King's goals survive him. “He said, 'Bring your spiritual advancements up to the level of your material advancements,'” Jackson said, to strong applause. “He said, 'We have made the world a neighborhood (through technological advances) but not a brotherhood.”
Jackson cited several statements by Dr. King which he believes are important for today: “Bring your spiritual advancement up to the level of your material and technological advancement;” “Human life matters;” “Be maladjusted – do not adjust to the world;” and “Maintain hope – even if it is against Goliath.”
Finally, Jackson said that “spirituals were not sad songs. Blues and jazz are triumphant music. Music beings us hope even in adversity. Hope for a better day. A better future.”

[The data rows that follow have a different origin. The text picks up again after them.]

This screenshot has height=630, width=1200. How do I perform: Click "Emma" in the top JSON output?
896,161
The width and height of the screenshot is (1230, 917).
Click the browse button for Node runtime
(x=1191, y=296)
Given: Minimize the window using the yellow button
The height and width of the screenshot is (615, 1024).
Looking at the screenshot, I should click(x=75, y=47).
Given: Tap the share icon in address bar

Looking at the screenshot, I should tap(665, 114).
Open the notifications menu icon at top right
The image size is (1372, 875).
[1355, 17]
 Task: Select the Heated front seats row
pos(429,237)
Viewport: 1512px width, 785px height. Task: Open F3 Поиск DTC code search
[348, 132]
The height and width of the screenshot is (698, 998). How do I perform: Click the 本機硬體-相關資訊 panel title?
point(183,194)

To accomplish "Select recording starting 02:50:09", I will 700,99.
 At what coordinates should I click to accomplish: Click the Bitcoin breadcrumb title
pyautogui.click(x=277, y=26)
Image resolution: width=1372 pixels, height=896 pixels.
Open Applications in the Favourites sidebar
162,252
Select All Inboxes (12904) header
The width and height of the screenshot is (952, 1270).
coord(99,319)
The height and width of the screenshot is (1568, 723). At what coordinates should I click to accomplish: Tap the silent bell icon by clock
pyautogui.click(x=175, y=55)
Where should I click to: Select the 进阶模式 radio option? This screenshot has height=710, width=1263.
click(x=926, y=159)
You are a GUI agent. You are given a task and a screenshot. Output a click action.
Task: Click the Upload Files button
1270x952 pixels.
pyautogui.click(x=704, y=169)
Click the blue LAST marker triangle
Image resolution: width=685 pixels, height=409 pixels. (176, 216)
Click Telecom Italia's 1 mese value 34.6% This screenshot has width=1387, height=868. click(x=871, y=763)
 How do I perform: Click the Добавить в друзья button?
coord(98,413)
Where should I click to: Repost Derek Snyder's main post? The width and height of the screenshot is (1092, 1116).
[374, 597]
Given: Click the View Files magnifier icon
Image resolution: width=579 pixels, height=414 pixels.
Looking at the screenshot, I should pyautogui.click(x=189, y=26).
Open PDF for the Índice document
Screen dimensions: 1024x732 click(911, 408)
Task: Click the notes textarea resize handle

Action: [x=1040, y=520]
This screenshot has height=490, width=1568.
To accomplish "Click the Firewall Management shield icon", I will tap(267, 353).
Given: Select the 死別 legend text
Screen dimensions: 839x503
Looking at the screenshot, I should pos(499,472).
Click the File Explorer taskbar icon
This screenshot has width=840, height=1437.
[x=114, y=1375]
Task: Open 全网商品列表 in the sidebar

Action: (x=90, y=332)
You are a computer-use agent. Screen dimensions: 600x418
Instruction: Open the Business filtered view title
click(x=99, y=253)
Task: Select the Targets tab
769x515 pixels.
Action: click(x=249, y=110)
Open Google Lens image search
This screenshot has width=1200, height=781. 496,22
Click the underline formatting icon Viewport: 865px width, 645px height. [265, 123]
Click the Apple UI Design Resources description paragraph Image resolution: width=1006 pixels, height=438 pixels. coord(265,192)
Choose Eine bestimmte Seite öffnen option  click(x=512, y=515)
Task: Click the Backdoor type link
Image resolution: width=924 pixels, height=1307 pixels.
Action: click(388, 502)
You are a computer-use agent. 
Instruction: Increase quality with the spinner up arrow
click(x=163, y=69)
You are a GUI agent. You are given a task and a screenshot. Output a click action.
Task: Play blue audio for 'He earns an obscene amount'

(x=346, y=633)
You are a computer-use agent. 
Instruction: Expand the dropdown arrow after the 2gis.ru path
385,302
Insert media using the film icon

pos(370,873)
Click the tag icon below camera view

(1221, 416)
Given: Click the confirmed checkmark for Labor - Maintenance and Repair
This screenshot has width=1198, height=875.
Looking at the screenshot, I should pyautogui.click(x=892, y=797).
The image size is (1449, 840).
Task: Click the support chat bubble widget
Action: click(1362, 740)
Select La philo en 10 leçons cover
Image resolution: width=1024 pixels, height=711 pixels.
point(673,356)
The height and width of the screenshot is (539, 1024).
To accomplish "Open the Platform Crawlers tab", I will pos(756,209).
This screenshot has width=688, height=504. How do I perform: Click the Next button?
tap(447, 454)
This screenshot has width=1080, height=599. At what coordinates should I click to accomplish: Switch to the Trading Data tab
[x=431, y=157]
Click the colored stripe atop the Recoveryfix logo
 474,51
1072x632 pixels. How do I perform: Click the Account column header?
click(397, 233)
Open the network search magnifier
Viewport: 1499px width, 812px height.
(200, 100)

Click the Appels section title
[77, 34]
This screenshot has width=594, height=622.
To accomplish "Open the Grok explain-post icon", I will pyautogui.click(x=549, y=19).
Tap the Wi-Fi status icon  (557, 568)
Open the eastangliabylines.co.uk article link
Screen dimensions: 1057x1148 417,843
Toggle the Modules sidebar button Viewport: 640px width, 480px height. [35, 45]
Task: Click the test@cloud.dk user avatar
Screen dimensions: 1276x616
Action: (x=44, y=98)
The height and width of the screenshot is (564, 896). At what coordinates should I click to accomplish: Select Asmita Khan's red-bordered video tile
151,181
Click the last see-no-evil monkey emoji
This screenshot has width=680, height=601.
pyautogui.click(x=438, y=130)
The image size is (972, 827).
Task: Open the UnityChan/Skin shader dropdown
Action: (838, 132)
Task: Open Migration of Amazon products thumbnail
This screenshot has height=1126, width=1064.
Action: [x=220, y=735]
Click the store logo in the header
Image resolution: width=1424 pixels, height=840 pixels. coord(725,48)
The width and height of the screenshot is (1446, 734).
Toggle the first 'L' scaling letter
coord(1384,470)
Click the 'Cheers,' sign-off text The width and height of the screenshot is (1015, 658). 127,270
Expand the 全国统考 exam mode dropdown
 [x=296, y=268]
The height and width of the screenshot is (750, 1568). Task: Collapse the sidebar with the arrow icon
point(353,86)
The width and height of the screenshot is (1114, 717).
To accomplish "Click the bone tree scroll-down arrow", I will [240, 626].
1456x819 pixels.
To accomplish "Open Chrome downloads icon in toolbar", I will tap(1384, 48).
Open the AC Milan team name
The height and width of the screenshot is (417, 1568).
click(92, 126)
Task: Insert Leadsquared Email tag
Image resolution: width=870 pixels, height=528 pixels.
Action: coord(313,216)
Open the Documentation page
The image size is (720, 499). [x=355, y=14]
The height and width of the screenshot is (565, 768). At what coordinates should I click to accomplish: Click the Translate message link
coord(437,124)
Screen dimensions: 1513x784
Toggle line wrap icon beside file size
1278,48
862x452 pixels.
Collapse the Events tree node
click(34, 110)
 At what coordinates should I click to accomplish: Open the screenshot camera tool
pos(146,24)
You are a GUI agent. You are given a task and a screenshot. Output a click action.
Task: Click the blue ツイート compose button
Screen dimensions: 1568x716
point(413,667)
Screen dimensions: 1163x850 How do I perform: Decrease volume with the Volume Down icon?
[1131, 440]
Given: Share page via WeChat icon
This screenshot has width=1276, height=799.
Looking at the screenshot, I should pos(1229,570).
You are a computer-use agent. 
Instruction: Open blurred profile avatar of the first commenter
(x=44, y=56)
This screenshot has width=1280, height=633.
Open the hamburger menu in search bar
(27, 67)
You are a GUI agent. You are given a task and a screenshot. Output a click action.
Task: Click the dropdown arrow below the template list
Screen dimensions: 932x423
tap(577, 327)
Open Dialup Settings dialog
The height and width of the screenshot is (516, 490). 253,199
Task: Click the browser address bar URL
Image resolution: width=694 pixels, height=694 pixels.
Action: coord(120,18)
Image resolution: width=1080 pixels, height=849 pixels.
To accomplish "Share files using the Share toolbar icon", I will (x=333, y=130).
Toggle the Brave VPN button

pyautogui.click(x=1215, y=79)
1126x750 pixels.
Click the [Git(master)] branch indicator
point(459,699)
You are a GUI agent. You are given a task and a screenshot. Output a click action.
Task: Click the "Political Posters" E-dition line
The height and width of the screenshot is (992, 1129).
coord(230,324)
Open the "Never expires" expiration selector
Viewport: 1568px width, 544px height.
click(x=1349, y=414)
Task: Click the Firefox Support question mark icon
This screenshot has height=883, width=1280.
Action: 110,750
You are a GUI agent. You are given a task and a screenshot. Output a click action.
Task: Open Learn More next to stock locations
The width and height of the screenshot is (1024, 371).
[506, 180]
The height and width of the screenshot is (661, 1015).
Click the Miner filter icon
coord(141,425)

The breakfast for about 200 people was sponsored by the Nauset Interfaith Association, which now counts 20 congregations among its membership, and its MLK Action Team. The latter is sponsoring more than two dozen local study groups that are reading and discussing King's “Letter from Birmingham Jail.” For more information about this and other Nauset Interfaith Association activities, send an email to the organization's chair, the Rev. Ken Campbell, at ksbcampbell@verizon.net.
Campbell said a donation would be made to help support 500 families on the Cape who are not getting paid during the partial government shutdown, including environmental scientists in Woods Hole and Provincetown, Coast Guard members, and Cape Cod National Seashore staff, “terrific folks who are getting the raw end of the deal.”